Ao mesmo tempo a ideia também será estabelecer diretrizes para os programas de conformidade, para premiar os bons pagadores de impostos, bem como ampliar o controle sobre os benefícios fiscais recebidos por empresas. É de se destacar que o foco não será o micro, pequeno ou até grande empresário, e nem mesmo o devedor recorrente, mas sim o devedor “qualificado”, que tenha uma dívida considerada irregular superior a R$ 15 milhões e que atenda a alguns requisitos, como destacamos. A dívida também precisa existir por mais de um ano. Ou seja, não foi um acidente. Ele não se deu ao trabalho de entrar com recurso administrativo, que já suspenderia (o débito). Ou, terminou o processo, e ele não garantiu em juízo.
A Receita Federal estima que mil empresas, o que representa 0,005% dos 20 milhões de contribuintes pessoa jurídica – se encaixem nesses critérios, sendo que juntas, elas somam R$ 100 bilhões em débitos, o que é um cálculo conservador, pois invariavelmente outros passivos ocultos podem e devem ser encontrados no processo de fiscalização, já para o relator da proposta no Senado, Efraim Filho (União Brasil-PB), a nova Lei busca reverter um prejuízo estimado em R$ 200 bilhões acumulado na última década em impostos não pagos. O parlamentar estima que, com as novas regras, entre R$ 20 bilhões e R$ 30 bilhões possam ser recuperados por ano.
A nova lei, acompanha um caminho iniciado ao longo de 2023, o que está registrado como ano de “estruturação e recomposição”, com uma série de avanços como a aprovação do novo arcabouço fiscal e da reforma tributária sobre o consumo; retomada do voto de qualidade no Conselho Administrativo de Recursos Fiscais (CARF) e aprimoramentos na tributação dos fundos fechados e offshores, com um rigoroso tratamento. Lembramos que outras medidas adotadas já haviam sido adotadas durante os anos anteriores e que resultaram em simplificação e justiça fiscal; recomposição da base de arrecadação e redução de litígio (com grandes ações autorregularização ao longo do período, nas quais o diálogo e a orientação da Receita resultaram na conformidade dos contribuintes, antes mesmo de chegar às fases de fiscalização e autuação).
No momento o pilar da “Conformidade” conta com três programas: Confia [Programa de Conformidade Cooperativa Fiscal], Sintonia [Programa de Estímulo à Conformidade Tributária] e OEA [Programa Brasileiro de Operador Econômico Autorizado].
O Confia prevê ações de cooperação e diálogo, critérios quantitativos e qualitativos, onde os contribuintes aderem voluntariamente e participam do diálogo com a Receita Federal, um programa já conhecido por grandes empresas.
O Sintonia que estimula boas práticas e regularidade, aberto a todos os contribuintes, de forma universal, promovendo a lógica da conformidade.
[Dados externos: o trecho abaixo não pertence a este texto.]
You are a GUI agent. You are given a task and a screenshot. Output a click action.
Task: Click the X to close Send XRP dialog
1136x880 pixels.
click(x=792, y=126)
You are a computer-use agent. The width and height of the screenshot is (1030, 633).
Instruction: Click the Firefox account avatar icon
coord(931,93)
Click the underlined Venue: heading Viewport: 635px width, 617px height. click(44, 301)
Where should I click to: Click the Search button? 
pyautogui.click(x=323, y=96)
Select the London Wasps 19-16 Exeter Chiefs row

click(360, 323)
Com forte sustentação tecnológica, o programa em fase avançada permitirá classificar contribuintes, de acordo com o grau de conformidade de cada um. E o OEA que é focado no fortalecimento da cadeia de suprimentos e estímulo à regularidade. Esse sistema contará com diferimento no pagamento de tributos aduaneiros, assegurando prioridade no desembaraço alfandegário.
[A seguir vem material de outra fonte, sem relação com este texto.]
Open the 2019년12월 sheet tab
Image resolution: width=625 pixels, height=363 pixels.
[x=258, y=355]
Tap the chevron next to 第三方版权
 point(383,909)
Por fim, o pilar “devedor contumaz” mira nos contribuintes que deixam de pagar o que devem por estratégia para fugir do fisco. Ou seja, não foca nem mesmo no caso de inadimplentes recorrentes, que podem enfrentar sucessivas dificuldades, mas nem assim deixam de tentar regularizar sua situação com a Receita.
É importante destacar, que as dificuldades existem e elas devem ser um momento estratégico de reflexão, para identificar ou não a viabilidade do negócio, por mais doloroso que seja por vezes a continuidade de um negócio sem poder de competitividade pode levar, o patrimônio da empresa, dos sócios e herdeiros, além de em muitos casos levar o empresário a conhecer o tortuoso caminho do processo penal.